American writer and editor

Halimah Marcus is an American writer and editor. She is the executive director of Electric Literature and the editor-in-chief of its Recommended Reading section. In 2021, she edited an anthology called Horse Girls: Recovering, Aspiring, and Devoted Riders Redefine the Iconic Bond, with Harper Perennial.

== Education ==
Marcus rode horses in high school but stopped in college and adulthood; she felt at a crossroads with the discipline and also found it difficult to maintain due to financial, educational, and time constraints. It was after she stopped horse riding that she started working on her career as a writer. Later, when she was 30, Marcus moved to New York City to attend an MFA program in fiction at Brooklyn College.

== Career ==
In 2010, Marcus began volunteering at Electric Literature. Over time, she assumed numerous roles and responsibilities in the publication. In 2012, she helped launched its Recommended Reading section alongside editor Benjamin Samuel. The section's premise was to publish a fiction piece for free once a week on Tumblr, a model that sought to combine a sense of editorial curation with more modern trends in media distribution on the internet. By 2014, Marcus was helping usher the publication's transformation into an arts nonprofit. In March 2016, she was appointed to be the nonprofit's first-ever executive director.
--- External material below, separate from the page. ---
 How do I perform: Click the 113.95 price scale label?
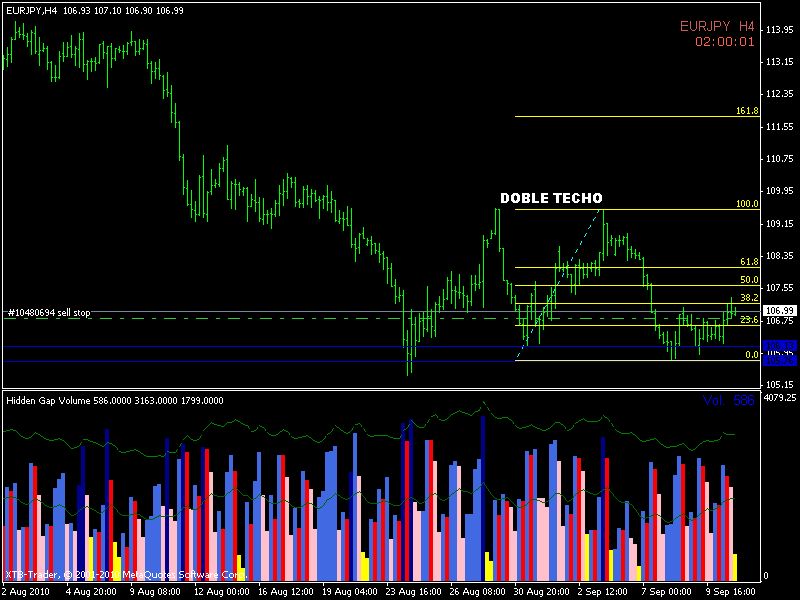click(x=779, y=30)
In 2021, Marcus released an anthology she edited, called Horse Girls: Recovering, Aspiring, and Devoted Riders Redefine the Iconic Bond, published by Harper Perennial. For the book, Marcus edited several essays by women with experience riding horses. Publishers Weekly gave the book a starred review and included it in their top picks, stating: "The essays are tender, critical, and deeply personal, and the universal themes of growth and belonging come through consistently but, refreshingly, never feel repetitive." The Washington Post said "because they represent such a refreshing diversity of voices, there's a story here for just about everyone." The book was additionally featured by O, The Oprah Magazine, The Washington Informer, and others.

Marcus' fiction has appeared in One Story, BOMB Magazine, and others. Her short story, "The Party Goers", was a distinguished story in The Best American Short Stories 2022 edited by Andrew Sean Greer.